Départ

Gilles Rod retourne au social, pas à la politique

03 Août 2018 Par France Clarinval (avec Audrey Somnard)
Gilles Rod n’a pas de regrets et aucune rancune envers l’Œuvre nationale de secours Grande-Duchesse Charlotte. (Photo: Maison moderne / archives)

Après l’annonce du départ du directeur de l’Œuvre nationale de secours Grande-Duchesse Charlotte, l’intéressé retournera travailler dans le domaine social.

Ce sont des divergences de vues quant à l’organisation du travail et la gouvernance de l’Œuvre nationale de secours Grande-Duchesse Charlotte qui ont poussé Gilles Rod, directeur depuis 10 mois, et Pierre Bley, président du conseil d’administration, à se mettre d’accord sur une séparation, selon les informations du Land diffusées ce vendredi.

«Comme dans les couples, il vaut mieux arrêter avant que les discussions deviennent trop problématiques», évoque Gilles Rod auprès de Paperjam. Pour lui, c’est «tout simplement une erreur de casting: ils sont venus me chercher, mais je n’étais pas à ma place».

«Des discussions étaient en cours depuis quelque temps quant à l’éventualité de son départ», a indiqué Pierre Bley à Paperjam. D’accord sur le fait qu’ils ne sont pas d’accord, donc.

Le désormais ancien directeur n’est «pas amer» et n’a «pas de regrets», il continue d’ailleurs à considérer que l’Œuvre «est un organisme légitime et important». Pour prendre ses fonctions à l’Œuvre, il avait quitté la direction du Comité national de défense sociale (CNDS) et a clairement l’intention de «retourner dans le secteur social», exprime-t-il, sans avoir encore une nouvelle place.

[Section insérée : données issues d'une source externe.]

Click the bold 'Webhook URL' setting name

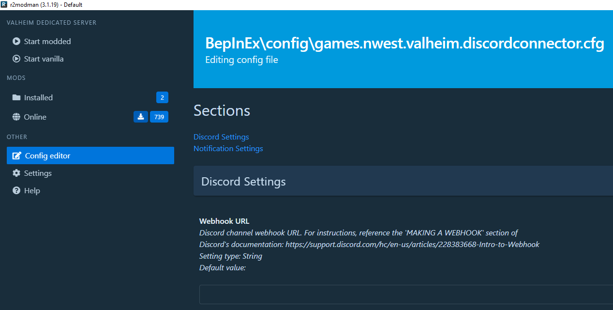[224, 221]
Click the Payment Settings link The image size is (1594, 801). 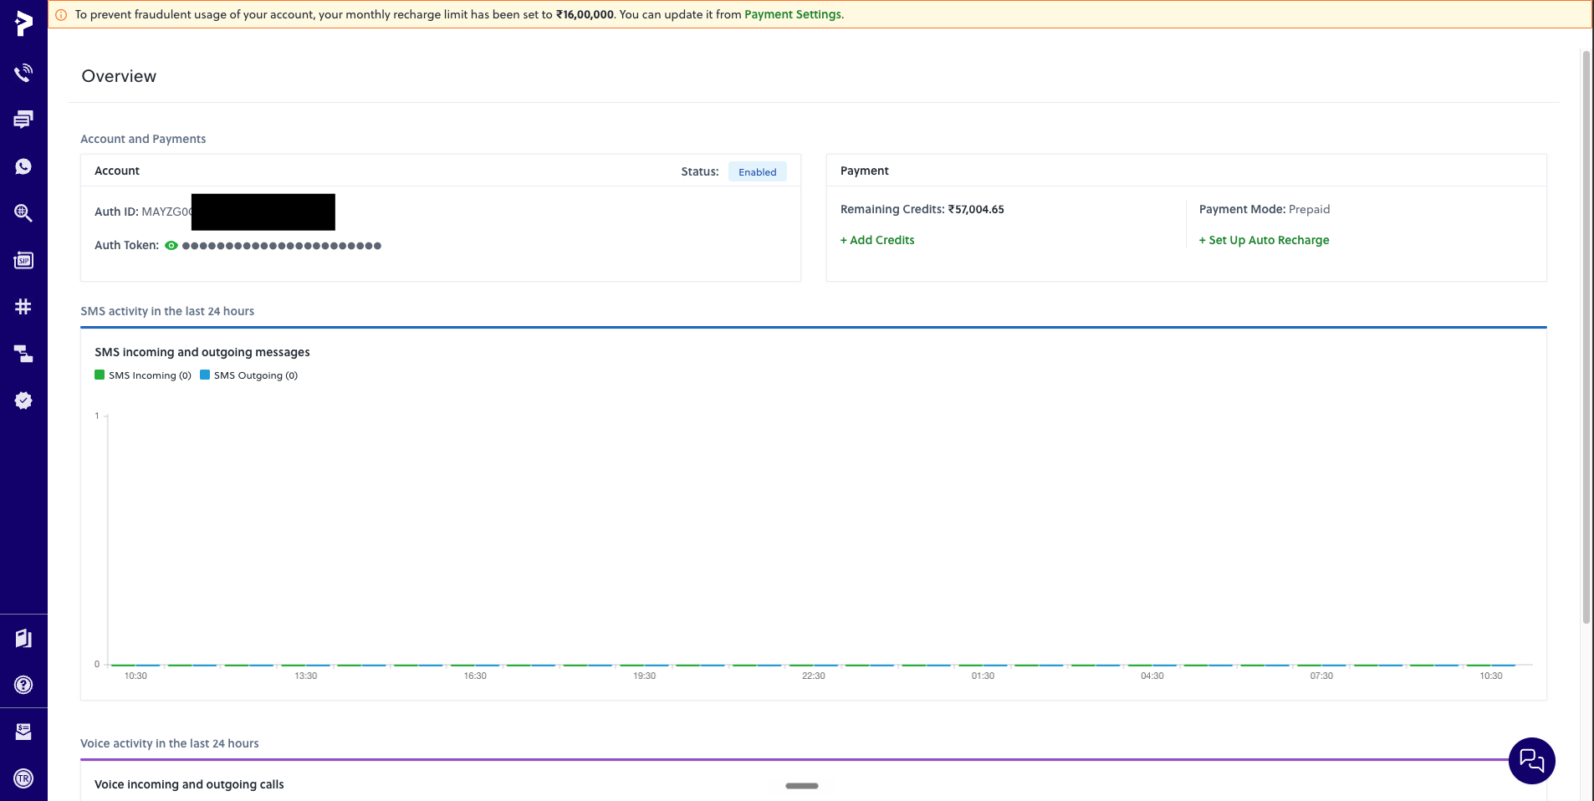(793, 14)
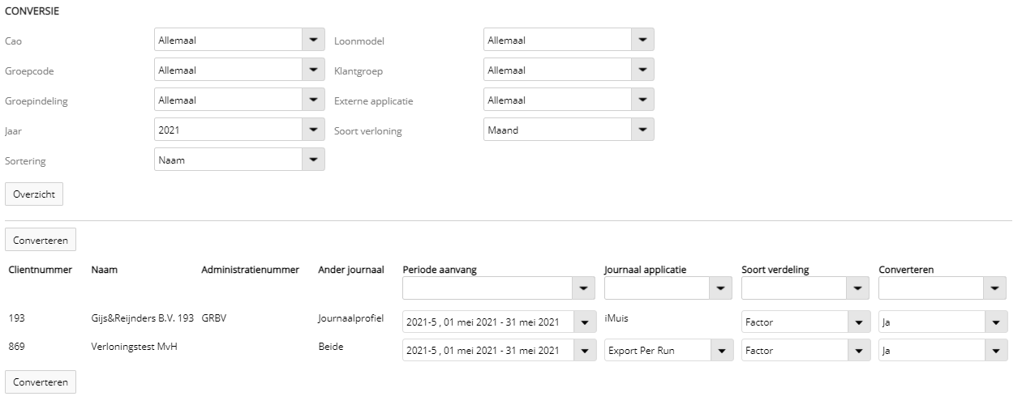Change the Jaar dropdown set to 2021

(239, 130)
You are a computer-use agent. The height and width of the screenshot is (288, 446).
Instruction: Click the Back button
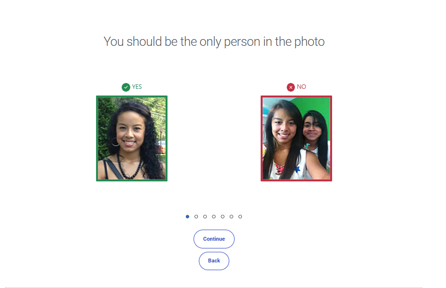214,261
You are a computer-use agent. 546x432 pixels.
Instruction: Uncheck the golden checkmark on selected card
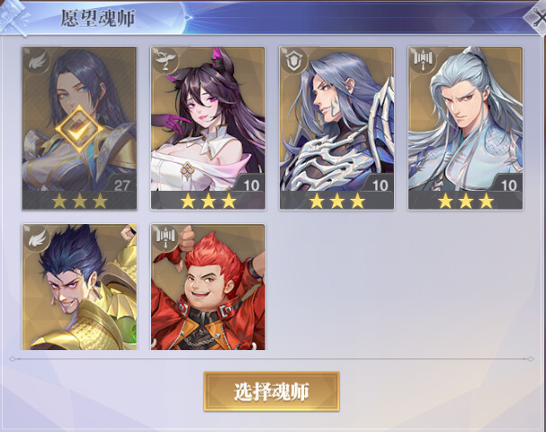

Il avait aussi remis son mandat de conseiller communal (Déi Gréng) à la Ville de Luxembourg jugeant que son poste n’était pas compatible avec un travail politique. S’il reste membre du parti, il n’envisage cependant «pas pour l’instant» de reprendre des fonctions électives.

Aucune procédure n’est lancée pour l’instant pour trouver un nouveau directeur pour l’Œuvre, le conseil d’administration, qui aura lieu au cours de la troisième semaine de septembre, se penchera sur la question. Gilles Rod était le premier directeur de l’institution qui s’était passé de ce poste jusque-là.